**Task directions:** In the records below, find the line that contains "Click the cartoon" and the line that contains "Click the filter". Set down exactly those lines and every line between them, and nothing more.

**Data for review:**

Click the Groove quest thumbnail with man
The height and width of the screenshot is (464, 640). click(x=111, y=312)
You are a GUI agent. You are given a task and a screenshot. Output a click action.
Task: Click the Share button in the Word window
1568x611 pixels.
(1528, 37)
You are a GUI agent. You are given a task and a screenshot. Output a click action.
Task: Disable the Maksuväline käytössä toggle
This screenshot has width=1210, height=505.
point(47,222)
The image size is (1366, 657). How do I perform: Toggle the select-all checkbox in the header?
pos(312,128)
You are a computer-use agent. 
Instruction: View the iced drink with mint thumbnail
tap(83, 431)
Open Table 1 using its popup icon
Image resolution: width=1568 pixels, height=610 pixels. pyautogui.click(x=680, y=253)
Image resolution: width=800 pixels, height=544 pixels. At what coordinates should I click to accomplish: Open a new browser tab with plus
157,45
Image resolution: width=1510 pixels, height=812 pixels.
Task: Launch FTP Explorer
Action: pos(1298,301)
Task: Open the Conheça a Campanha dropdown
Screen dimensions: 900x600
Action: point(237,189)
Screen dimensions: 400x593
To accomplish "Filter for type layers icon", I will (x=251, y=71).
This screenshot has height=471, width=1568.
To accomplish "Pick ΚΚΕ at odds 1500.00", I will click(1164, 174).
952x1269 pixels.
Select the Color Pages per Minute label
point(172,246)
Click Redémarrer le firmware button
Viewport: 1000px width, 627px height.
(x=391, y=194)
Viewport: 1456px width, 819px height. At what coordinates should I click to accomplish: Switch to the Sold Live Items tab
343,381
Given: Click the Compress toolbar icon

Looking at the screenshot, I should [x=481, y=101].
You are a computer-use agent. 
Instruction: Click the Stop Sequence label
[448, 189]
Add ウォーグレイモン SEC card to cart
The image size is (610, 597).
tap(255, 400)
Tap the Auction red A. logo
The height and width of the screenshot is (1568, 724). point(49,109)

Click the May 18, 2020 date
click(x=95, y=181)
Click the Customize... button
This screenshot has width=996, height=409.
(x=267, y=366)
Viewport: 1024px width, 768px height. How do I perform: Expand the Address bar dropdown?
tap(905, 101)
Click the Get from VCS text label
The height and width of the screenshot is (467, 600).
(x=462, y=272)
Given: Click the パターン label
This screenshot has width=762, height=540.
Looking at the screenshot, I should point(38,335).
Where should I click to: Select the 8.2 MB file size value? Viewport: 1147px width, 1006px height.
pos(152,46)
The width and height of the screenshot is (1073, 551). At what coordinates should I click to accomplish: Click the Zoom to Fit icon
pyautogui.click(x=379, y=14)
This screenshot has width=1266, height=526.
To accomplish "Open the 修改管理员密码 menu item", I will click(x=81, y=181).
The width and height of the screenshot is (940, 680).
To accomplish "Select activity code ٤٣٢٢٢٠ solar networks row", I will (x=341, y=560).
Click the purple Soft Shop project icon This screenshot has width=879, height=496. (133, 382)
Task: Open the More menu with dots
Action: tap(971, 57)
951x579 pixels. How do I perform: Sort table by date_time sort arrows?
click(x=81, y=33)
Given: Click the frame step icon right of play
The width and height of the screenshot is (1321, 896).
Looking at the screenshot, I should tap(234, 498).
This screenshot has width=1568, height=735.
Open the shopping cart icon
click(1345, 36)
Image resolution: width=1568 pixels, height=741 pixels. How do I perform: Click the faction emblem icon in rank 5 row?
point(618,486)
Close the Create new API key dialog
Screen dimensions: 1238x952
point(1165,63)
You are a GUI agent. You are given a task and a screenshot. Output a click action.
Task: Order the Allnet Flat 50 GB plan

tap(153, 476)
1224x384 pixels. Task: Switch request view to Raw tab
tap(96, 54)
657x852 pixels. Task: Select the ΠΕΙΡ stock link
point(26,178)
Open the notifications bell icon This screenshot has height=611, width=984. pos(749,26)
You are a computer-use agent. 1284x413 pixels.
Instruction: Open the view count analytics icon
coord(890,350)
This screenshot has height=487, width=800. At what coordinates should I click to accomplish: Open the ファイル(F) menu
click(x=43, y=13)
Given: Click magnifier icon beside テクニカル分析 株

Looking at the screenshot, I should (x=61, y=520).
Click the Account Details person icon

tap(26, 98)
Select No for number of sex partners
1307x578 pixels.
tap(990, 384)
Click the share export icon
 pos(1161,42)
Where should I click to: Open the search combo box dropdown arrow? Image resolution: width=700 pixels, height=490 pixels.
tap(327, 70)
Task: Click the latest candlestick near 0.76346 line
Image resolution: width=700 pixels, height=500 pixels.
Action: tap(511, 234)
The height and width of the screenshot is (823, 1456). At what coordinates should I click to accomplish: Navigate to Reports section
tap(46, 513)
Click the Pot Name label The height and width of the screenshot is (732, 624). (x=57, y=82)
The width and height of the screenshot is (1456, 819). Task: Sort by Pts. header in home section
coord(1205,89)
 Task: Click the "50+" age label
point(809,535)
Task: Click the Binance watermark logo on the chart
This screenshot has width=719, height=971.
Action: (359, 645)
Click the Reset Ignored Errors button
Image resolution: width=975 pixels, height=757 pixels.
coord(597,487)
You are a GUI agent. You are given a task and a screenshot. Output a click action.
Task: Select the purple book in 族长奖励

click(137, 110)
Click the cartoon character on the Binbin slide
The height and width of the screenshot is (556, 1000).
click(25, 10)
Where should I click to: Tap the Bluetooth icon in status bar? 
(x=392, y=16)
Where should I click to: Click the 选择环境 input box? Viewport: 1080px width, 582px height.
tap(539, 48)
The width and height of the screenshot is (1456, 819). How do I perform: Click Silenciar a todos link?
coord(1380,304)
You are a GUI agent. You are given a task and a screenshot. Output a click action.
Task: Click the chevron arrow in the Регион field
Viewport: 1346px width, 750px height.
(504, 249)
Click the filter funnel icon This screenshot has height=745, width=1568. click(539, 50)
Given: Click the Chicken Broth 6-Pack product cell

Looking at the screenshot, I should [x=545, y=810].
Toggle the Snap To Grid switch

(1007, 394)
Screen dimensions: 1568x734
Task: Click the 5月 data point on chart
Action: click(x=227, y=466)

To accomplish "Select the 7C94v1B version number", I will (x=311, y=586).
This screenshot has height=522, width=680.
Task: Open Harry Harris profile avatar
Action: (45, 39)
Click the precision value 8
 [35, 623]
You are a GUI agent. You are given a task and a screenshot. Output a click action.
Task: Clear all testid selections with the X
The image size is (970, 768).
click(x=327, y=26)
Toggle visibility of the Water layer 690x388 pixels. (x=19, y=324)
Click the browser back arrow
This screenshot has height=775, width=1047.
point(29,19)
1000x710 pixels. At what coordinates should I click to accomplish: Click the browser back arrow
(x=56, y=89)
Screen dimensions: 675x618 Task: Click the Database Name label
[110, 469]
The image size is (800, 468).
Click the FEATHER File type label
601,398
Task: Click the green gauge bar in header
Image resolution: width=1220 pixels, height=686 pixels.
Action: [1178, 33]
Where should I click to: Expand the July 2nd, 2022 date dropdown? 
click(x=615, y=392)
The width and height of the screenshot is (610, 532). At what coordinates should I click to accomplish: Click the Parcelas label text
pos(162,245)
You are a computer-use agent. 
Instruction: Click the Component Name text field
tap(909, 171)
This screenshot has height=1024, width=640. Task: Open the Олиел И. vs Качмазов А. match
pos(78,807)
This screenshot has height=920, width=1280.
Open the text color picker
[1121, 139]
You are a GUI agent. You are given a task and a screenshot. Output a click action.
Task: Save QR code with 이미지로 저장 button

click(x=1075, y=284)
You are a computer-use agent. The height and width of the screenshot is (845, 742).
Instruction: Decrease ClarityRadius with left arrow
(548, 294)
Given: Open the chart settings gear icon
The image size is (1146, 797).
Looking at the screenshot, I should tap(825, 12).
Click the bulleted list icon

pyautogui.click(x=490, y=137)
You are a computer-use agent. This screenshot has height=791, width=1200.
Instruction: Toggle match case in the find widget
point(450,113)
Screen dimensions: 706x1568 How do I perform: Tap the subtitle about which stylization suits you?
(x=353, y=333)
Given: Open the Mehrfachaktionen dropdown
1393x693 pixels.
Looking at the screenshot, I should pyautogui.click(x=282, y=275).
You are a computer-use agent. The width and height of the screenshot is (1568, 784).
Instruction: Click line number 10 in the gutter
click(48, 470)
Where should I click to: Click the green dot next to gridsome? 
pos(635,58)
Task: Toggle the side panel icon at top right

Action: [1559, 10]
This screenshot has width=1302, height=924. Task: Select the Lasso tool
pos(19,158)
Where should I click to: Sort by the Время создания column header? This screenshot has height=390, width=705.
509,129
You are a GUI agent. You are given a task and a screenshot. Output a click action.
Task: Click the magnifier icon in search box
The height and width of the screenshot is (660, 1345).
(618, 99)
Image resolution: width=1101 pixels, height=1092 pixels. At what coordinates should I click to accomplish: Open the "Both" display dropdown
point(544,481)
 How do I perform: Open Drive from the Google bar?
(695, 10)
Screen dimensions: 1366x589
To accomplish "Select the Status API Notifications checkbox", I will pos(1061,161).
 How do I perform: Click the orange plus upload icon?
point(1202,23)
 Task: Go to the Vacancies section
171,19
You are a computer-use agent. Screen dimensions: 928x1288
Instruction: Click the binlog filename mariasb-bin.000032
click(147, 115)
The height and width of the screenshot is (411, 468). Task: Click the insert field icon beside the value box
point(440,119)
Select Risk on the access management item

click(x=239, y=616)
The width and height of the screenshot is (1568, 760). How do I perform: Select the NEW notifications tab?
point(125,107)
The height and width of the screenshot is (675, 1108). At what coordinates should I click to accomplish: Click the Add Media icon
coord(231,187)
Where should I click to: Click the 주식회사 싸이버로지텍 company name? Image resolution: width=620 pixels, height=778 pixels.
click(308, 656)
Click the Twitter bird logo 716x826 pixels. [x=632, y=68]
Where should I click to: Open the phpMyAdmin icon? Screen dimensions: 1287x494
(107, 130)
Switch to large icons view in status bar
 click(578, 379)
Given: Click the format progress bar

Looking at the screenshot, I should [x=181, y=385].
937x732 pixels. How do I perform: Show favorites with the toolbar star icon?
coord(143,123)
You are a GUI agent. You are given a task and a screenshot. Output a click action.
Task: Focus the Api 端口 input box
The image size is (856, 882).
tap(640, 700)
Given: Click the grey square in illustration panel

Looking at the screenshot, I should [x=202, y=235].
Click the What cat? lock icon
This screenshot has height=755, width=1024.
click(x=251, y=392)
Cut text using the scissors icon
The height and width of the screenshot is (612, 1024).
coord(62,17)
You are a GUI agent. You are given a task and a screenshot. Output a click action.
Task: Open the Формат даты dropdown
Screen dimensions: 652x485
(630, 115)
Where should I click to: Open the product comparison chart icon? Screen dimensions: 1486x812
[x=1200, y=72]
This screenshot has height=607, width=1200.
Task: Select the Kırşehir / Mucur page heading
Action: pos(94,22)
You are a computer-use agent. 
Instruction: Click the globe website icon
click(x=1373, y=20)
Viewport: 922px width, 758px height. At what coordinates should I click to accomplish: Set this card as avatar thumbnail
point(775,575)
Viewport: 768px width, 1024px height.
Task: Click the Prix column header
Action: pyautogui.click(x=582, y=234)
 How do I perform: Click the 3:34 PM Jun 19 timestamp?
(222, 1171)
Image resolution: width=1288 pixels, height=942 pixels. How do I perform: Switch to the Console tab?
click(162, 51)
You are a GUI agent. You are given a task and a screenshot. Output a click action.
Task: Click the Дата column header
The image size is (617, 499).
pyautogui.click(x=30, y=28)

**Reply:**
Click the cartoon character on the Binbin slide
The height and width of the screenshot is (556, 1000).
click(25, 10)
Where should I click to: Tap the Bluetooth icon in status bar? 
(x=392, y=16)
Where should I click to: Click the 选择环境 input box? Viewport: 1080px width, 582px height.
tap(539, 48)
The width and height of the screenshot is (1456, 819). How do I perform: Click Silenciar a todos link?
coord(1380,304)
You are a GUI agent. You are given a task and a screenshot. Output a click action.
Task: Click the chevron arrow in the Регион field
Viewport: 1346px width, 750px height.
(504, 249)
Click the filter funnel icon This screenshot has height=745, width=1568. click(539, 50)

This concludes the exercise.